**Given passage:**

Humans can only identify countably many words.

In one sense this is true, because if you ask me to identify a particular word, I need a finite representation of it. But in another sense we can't even identify countably many words; I have finite lifetime and memory and so on, so it seems implausible that I could even check whether two 1080 character long words were the same. And in another sense we can identify uncountably many words by, for example, rules that tell us whether or not a word belongs to some set. The words then need not be finite in length or in a countable set; we can't necessarily manually check their properties or identity, but we can manipulate finite sets of rules that describe them.

So already by (2) you're mired in ambiguity, and this sinks the argument when you get to (4) and (5), where in (4) you use a limited sense of identify and in (5) you implicitly use an expansive one.

Incidentally, point (3) is either false or adds absolutely nothing: if we encrypt each of our user names, I'll be able to tell that they are different (distinguish) without being able to tell which is which (identify). Or if by "distinguish" you mean "check the equivalence relation of", that's exactly what you have to do to identify something. So you're not even using a different concept here. "Humans cannot well-order items whose equivalence relation they cannot check." (This is true, but you still have the check-by-hand vs. check-using-logic dichotomy that sunk point (2).)

**Stated task:**
Output the stretch of the passage above on identifying countably many words from "Incidentally, point (3)" through "sunk point (2).)", copied word for word.

**Recorded data:**
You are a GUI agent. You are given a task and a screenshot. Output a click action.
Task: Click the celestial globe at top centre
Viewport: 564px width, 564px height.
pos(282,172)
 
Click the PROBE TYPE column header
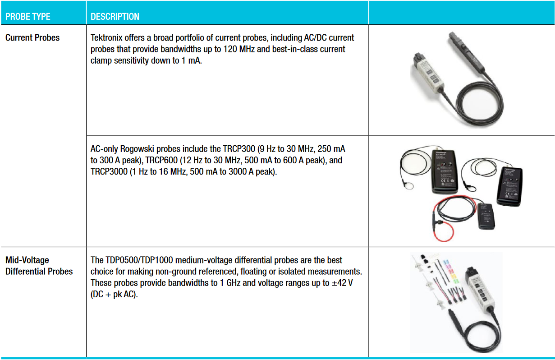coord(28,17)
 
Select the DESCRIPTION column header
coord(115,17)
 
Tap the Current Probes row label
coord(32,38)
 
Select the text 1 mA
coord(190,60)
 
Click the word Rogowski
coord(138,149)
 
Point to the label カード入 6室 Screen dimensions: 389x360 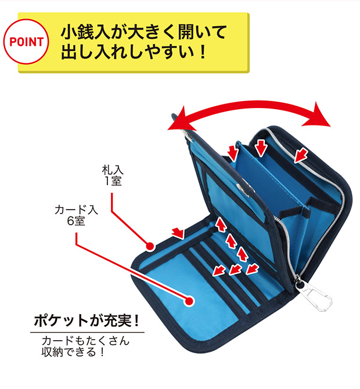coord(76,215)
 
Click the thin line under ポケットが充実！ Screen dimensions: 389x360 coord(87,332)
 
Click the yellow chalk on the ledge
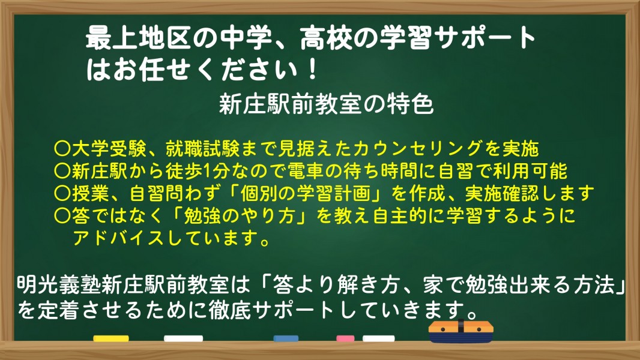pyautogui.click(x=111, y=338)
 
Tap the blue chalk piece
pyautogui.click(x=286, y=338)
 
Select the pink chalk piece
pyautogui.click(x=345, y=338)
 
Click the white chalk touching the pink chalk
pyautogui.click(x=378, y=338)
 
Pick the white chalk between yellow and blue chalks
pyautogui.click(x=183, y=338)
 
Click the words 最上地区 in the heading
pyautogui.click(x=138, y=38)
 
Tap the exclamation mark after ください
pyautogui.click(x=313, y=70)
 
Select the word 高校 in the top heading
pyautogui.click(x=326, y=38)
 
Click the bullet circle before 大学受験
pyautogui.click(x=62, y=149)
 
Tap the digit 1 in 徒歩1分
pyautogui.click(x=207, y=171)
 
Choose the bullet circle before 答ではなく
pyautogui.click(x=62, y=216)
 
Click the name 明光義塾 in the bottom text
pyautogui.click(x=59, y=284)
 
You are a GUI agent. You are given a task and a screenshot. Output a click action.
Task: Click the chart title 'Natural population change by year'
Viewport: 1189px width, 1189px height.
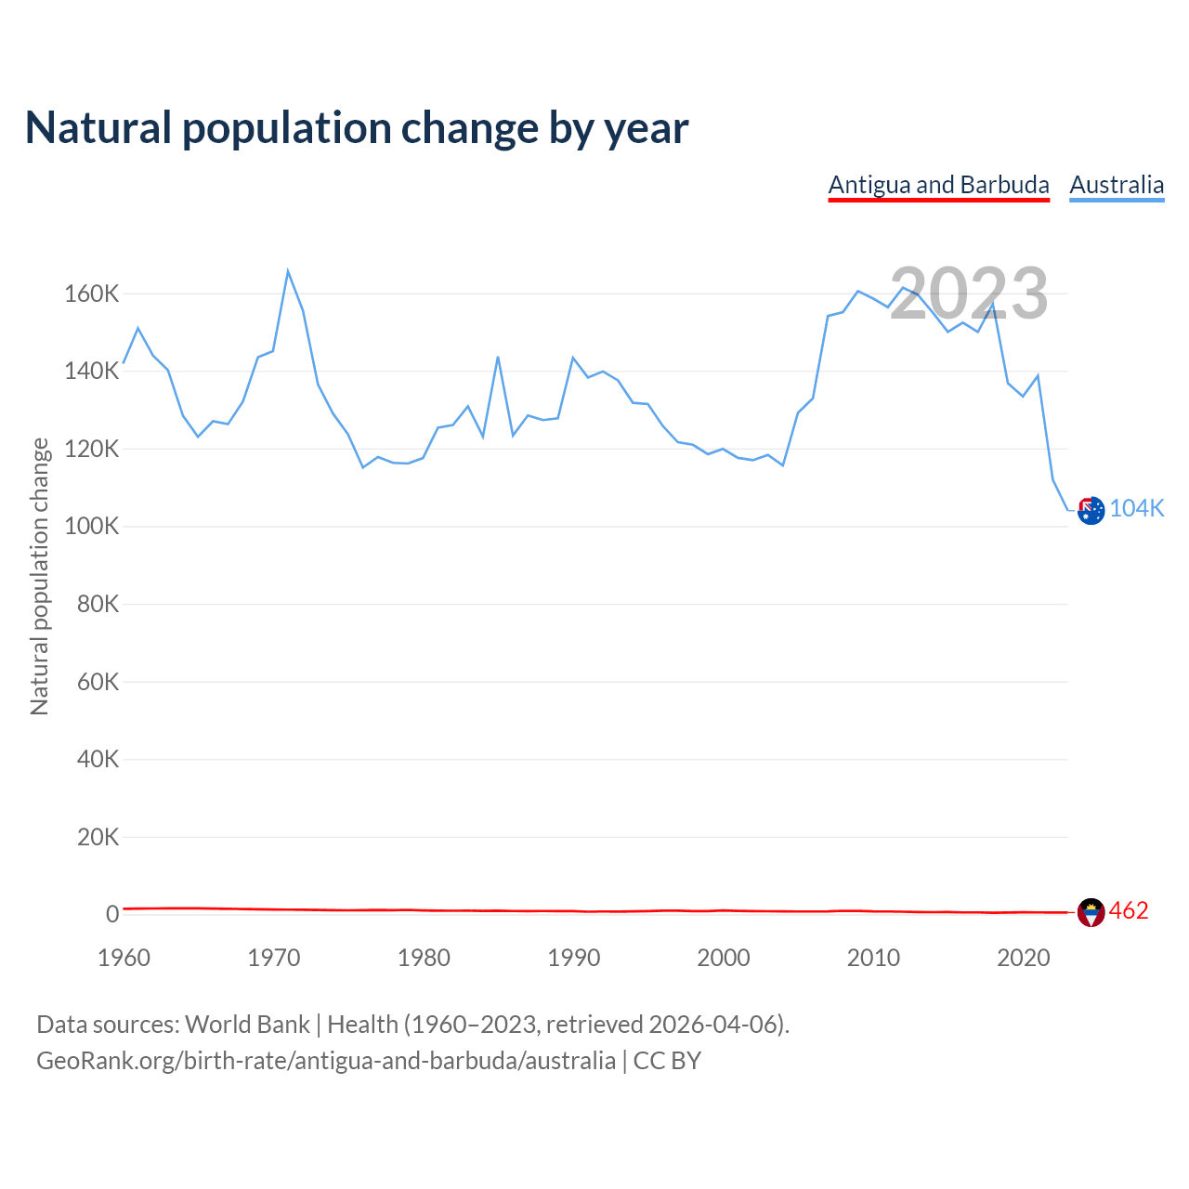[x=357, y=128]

**Response:**
Incidentally, point (3) is either false or adds absolutely nothing: if we encrypt each of our user names, I'll be able to tell that they are different (distinguish) without being able to tell which is which (identify). Or if by "distinguish" you mean "check the equivalence relation of", that's exactly what you have to do to identify something. So you're not even using a different concept here. "Humans cannot well-order items whose equivalence relation they cannot check." (This is true, but you still have the check-by-hand vs. check-using-logic dichotomy that sunk point (2).)